The study was approved by the University of Iowa Institutional Review Board and all patients signed informed consent. Patients and physicians were aware that there were control and intervention groups as part of the consent process but this fact was not emphasized by the investigators and research nurses. Nonetheless, most physicians and patients likely recognized their group assignment. However, both physicians and patients were blind to the 24-hour BP results so the 24-hour results were the most robust for analysis purposes. Two different research nurses were dedicated to patients in either control sites or intervention sites to minimize contamination. The research nurses were employed by the investigators specifically for this study. The research nurse collected the following data at the baseline visit: patient age, gender, race, educational degree, insurance status, household income, marital status, smoking status, alcohol intake and history of co-existing conditions. They measured the patient's height and weight, calculated a BMI, recorded all antihypertensive medications, doses and dates of last refills and performed a pill count of BP medications. The nurse personally administered questions on adverse reactions.30 The adverse reaction questionnaire was developed for another study and included 47 questions of typical medication side effects.30 For each potential reaction the patient was asked: “in the past 4 weeks how much have you been bothered by....” The patient could rate the potential reaction: zero (not at all), 1 (a little bit), 2 (somewhat), 3 (quite a bit) or 4 (very much). The responses for each patient were summed (potential range from 0−188).

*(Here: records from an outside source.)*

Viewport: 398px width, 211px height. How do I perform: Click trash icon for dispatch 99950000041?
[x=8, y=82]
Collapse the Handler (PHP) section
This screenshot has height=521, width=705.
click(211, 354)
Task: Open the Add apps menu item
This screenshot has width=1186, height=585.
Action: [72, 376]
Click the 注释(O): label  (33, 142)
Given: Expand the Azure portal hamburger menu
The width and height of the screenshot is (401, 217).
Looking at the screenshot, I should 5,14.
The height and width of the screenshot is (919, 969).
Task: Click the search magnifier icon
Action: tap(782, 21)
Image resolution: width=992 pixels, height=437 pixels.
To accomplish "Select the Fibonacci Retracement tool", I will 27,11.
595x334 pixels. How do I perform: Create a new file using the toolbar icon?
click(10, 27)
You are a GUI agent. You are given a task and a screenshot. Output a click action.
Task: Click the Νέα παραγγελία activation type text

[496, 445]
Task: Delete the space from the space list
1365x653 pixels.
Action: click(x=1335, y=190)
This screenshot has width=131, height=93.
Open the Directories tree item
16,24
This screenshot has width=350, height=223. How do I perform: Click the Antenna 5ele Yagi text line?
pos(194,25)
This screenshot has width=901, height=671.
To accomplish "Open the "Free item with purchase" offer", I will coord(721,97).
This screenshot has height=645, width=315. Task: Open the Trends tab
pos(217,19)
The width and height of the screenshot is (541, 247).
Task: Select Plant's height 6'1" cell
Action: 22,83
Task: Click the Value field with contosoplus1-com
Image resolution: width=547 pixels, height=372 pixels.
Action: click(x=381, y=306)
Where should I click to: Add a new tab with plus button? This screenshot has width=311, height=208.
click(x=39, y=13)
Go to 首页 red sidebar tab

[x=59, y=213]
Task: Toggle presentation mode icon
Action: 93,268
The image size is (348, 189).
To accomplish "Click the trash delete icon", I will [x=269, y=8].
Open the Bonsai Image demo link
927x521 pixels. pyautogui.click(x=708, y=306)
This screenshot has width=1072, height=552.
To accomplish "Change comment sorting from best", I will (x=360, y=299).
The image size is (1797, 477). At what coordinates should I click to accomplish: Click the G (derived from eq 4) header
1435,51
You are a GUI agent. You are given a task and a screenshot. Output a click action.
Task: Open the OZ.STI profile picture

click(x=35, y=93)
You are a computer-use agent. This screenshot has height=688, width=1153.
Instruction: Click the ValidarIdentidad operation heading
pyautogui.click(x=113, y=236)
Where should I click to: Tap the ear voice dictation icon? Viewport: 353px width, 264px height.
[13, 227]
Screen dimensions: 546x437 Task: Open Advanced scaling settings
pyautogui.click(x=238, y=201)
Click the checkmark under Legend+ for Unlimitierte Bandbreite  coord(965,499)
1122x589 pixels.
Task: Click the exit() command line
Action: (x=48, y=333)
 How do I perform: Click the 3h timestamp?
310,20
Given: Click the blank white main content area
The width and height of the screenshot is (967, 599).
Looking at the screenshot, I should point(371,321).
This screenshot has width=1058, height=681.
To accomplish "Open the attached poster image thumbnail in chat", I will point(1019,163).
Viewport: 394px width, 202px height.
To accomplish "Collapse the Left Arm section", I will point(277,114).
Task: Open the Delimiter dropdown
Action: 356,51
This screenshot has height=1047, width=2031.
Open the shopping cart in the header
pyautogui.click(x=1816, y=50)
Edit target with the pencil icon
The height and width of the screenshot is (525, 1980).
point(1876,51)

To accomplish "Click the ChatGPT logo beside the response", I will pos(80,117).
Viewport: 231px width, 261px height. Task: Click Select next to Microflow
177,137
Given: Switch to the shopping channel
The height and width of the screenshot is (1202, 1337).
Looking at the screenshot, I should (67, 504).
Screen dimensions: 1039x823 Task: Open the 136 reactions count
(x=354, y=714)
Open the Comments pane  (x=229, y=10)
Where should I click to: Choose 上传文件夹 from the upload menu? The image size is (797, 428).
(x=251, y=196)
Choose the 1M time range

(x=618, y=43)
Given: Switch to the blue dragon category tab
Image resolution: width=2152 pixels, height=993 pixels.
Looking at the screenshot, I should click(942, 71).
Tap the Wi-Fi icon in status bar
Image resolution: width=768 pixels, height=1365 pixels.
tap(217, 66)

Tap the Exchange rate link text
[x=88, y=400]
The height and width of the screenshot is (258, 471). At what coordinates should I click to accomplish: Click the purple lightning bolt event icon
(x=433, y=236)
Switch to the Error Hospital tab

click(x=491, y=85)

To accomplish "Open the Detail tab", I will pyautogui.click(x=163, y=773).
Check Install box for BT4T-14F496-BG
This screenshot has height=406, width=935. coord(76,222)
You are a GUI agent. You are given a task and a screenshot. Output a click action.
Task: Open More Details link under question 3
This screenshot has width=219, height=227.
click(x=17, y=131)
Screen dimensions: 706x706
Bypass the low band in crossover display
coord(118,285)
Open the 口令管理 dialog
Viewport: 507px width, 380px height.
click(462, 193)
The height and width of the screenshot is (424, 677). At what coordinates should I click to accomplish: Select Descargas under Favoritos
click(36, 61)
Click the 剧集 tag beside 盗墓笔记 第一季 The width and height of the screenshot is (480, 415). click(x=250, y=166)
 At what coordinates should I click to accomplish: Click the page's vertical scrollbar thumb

Research nurses were specially trained to measure BP using American Heart Association guidelines and the process used in the AASK trial.31, 32 Specifically, the nurses measured the subjects' BP three times at each data collection visit using a mercury sphygmomanometer using standardized techniques from BP clinical trials.31, 32 The second and third values were averaged and used as the clinic BP. The nurses were certified quarterly in their ability to accurately position patients and measure BP to ensure consistent and valid readings. The clinic BP values were provided to the physician and/or clinical pharmacist for patients in both the control and intervention groups. The clinical pharmacist then interviewed patients in intervention sites (see intervention below). Patients in both the control and intervention groups saw their physicians at the baseline visit.

Next, the research nurse placed a 24-hour BP monitor set to measure the BP every 20 minutes during the day and every 30 minutes during sleep (SpaceLabs 90217-A, SpaceLabs Medical, Redmond, Washington).33 The 24-hour results were used as a blinded objective outcome and were not made available to either the patient's physician or clinical pharmacist until the patient completed the trial. Finally, patients in both groups were given written information on hypertension from NHLBI. The research nurses encouraged all patients (control and intervention) to follow the lifestyle modifications (diet, exercise, stopping smoking) as described in these resources. Patients were also provided with their goal BP.

Patients returned at 2, 4, 6 and 8 months for follow-up data collection visits with the research nurses where clinic BP measurements, adverse reaction and pill counts were repeated. At the 9-month visit, the nurses performed all of the same procedures as performed at the baseline visit, including repeating the 24-hour BP. Patients received $100 if they completed both 24-hour BP measurements to reimburse them for the inconvenience of wearing the 24-hour monitors and the extra time required to return the monitors. Patients were telephoned prior to clinic visits to encourage adherence with study visits.

The Intervention

Intervention physicians and pharmacists underwent teambuilding exercises conducted by two investigators (KBF, WRD) using previous strategies.34 The sessions explored strategies to investigate sub-optimal treatment, poor medication adherence, potential adverse reactions, drug interactions or other barriers to success. If there was disagreement, the physician made the final decision and these instances were recorded to determine the degree of acceptance of the pharmacists' recommendations.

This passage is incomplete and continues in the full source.